Like MacArthur, Salter has butted heads with his President—and paid dearly for it. Now his ambition is no less than to become President himself—by popular acclaim. And like McCrystal, he is a pure warrior who leads from the front and is revered by his men.
Salter seizes Saudi Arabian oil fields, then offers them as a gift to America. By doing so, he makes himself the most popular man in the country—and a guaranteed occupant of the White House.
Douglas MacArthur
Stanley McCrystal
“The United States is an empire…but the American people lack the imperial temperament,” asserts Salter. “We’re not legionaries, we’re mechanics. In the end the American Dream boils down to what? ‘I’m getting mine and the hell with you.’”

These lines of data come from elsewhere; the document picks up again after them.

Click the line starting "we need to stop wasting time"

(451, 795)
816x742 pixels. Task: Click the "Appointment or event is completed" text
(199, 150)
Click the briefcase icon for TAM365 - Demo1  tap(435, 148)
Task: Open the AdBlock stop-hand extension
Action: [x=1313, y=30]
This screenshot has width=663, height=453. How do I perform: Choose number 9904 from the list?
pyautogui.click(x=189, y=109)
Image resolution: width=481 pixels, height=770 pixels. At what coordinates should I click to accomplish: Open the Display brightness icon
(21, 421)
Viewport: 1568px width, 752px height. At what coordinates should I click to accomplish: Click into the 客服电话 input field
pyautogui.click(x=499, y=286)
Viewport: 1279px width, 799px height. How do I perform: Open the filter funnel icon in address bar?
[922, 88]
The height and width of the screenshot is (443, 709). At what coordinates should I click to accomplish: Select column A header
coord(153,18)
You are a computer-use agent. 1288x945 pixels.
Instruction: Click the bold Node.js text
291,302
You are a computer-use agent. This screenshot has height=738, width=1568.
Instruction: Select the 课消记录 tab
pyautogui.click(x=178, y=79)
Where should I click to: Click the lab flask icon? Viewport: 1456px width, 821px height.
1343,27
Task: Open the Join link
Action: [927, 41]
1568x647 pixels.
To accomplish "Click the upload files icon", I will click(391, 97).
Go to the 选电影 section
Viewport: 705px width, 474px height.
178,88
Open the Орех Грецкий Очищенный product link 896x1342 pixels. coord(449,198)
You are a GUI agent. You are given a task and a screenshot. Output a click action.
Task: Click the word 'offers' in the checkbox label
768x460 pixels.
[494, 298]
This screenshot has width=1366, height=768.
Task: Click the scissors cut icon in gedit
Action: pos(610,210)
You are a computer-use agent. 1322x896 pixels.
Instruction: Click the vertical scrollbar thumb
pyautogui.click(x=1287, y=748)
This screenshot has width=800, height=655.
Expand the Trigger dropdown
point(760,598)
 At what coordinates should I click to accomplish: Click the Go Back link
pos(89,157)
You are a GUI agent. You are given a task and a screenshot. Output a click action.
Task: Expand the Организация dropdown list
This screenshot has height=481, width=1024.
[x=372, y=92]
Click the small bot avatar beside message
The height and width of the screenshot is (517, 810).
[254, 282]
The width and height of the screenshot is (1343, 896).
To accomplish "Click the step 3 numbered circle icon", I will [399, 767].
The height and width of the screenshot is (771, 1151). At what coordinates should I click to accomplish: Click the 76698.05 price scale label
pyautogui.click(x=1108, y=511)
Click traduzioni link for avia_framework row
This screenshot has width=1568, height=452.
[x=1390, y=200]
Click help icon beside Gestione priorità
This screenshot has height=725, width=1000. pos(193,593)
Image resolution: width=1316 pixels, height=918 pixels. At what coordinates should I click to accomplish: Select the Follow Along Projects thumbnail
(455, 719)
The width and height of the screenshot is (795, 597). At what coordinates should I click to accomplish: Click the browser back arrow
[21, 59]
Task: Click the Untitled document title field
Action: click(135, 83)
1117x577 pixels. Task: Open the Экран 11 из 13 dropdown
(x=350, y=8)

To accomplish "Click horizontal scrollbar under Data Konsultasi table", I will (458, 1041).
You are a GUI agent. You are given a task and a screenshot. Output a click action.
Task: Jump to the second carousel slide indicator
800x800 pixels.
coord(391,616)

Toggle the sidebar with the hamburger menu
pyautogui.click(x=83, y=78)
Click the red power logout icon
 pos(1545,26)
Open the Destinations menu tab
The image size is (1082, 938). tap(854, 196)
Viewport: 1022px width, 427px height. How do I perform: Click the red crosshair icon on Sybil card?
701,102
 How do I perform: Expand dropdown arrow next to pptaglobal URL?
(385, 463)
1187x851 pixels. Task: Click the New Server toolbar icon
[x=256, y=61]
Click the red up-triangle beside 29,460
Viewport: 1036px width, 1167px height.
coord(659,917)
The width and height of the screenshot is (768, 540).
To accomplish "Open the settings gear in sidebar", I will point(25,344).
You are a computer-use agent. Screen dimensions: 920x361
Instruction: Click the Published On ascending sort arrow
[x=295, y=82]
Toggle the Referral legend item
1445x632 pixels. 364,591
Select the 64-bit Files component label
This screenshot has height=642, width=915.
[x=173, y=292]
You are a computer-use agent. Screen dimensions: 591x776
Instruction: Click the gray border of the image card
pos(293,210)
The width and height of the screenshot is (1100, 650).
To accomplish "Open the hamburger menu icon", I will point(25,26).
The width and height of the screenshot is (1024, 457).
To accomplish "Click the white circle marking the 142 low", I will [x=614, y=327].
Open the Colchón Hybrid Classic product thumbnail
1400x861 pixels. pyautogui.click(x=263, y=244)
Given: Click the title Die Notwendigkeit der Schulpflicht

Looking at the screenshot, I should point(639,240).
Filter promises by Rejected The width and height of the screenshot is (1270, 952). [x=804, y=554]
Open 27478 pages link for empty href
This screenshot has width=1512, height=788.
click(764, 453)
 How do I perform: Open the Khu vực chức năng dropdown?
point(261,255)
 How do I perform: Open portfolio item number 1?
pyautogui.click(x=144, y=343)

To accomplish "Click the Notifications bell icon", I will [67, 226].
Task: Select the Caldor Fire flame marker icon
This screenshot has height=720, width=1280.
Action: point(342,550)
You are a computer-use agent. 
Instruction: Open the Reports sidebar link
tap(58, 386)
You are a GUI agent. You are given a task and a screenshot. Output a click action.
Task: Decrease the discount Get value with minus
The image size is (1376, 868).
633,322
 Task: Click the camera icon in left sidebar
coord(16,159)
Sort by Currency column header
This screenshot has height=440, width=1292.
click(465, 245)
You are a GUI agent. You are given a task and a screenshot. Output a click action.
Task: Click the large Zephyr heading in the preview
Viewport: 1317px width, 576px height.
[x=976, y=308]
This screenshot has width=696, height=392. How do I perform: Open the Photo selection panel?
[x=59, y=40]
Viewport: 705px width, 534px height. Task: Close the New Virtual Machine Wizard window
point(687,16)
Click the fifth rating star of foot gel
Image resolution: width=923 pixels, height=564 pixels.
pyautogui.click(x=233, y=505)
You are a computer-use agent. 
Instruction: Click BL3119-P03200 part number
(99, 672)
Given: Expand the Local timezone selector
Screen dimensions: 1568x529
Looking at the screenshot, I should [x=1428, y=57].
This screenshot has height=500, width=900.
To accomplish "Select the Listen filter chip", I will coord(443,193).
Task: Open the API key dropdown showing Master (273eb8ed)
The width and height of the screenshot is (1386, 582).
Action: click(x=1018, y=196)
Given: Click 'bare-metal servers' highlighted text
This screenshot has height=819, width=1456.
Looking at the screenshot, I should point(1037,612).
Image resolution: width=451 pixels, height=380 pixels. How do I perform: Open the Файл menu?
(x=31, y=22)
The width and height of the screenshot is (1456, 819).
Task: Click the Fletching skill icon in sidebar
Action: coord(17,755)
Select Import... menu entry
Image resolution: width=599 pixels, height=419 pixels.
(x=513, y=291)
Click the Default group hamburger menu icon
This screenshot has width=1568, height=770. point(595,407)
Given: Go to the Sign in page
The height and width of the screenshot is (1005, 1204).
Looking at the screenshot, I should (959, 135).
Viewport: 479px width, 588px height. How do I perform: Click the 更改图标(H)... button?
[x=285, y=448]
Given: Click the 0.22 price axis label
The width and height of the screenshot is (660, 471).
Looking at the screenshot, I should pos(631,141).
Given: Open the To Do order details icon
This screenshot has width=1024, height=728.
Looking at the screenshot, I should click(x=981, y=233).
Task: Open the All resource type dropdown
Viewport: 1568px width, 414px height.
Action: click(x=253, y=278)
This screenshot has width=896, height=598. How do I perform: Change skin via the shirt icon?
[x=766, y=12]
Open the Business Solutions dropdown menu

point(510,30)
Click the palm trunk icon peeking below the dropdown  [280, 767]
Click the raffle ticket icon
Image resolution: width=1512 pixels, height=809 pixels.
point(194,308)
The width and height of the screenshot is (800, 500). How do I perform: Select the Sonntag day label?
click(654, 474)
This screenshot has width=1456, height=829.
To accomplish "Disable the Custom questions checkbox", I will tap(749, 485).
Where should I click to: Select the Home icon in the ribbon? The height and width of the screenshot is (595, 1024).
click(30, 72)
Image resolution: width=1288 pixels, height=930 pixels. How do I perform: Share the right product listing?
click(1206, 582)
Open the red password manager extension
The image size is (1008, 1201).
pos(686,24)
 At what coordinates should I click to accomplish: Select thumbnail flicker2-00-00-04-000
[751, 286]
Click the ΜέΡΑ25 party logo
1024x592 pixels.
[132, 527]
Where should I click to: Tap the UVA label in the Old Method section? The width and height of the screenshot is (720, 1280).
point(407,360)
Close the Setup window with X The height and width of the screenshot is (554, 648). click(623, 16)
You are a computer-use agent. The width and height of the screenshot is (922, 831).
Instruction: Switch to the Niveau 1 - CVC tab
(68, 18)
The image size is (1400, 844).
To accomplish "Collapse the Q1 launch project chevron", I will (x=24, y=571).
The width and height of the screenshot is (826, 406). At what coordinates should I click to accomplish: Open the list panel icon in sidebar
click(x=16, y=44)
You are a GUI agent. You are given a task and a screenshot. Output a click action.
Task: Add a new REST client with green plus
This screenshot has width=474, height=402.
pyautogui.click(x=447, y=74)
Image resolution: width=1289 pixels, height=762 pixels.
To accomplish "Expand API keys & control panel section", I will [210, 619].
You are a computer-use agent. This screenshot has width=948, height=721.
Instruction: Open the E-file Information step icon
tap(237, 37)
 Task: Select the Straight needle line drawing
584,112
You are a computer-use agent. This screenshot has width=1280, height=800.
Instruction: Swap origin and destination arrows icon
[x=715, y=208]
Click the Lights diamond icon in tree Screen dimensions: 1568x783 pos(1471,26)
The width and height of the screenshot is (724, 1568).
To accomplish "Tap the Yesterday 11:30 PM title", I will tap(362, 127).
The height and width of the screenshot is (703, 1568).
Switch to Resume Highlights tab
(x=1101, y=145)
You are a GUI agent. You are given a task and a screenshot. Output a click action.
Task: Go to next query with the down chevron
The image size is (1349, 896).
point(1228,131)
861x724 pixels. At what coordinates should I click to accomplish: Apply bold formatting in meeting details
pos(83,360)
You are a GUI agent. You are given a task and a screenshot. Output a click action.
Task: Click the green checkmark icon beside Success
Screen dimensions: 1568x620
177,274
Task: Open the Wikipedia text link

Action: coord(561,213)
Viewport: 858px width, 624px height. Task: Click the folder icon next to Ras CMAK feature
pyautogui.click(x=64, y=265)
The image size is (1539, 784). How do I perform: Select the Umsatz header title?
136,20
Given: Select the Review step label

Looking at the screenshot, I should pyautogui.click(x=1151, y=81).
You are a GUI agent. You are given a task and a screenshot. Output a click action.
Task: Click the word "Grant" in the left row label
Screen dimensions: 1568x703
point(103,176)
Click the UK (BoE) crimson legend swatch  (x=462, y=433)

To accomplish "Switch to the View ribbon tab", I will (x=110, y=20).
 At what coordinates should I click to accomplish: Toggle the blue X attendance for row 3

Americans, says Salter, have come to like mercenaries: “They’ve had enough of sacrificing their sons and daughters in the name of some illusory world order. They want someone else’s sons and daughters to bear the burden….
“They want their problems to go away. They want me to to make them go away.”
Returning to the United States, he is acclaimed as a hero—and the next President.
He knows that his country is on a downward spiral toward oblivion: “Any time that you have the rise of mercenaries…society has entered a twilight era, a time past the zenith of its arc.”
And he doesn’t believe that his Presidency will arrest that decline: “But maybe in the short run, it’s better that my hand be on the wheel…rather than some other self-aggrandizing sonofabitch whose motives might not be as well intentioned….”
More than 500 years ago, Niccolo Machiavelli warned of the dangers of relying on mercenaries:
“Mercenaries…are useless and dangerous. And if a prince holds on to his state by means of mercenary armies, he will never be stable or secure; for they are disunited, ambitious, without discipline, disloyal; they are brave among friends; among enemies they are cowards.
Niccolo Machiavelli
“They have neither the fear of God nor fidelity to men, and destruction is deferred only so long as the attack is. For in peace one is robbed by them, and in war by the enemy.”
Centuries ago, Niccolo Machiavelli issued a warning against relying on men whose first love is their own enrichment.
Steven Pressfield, in a work of fiction, has given us a nightmarish vision of a not-so-distant America where “Name your price” has become the byward for an age.
Both warnings are well worth heeding.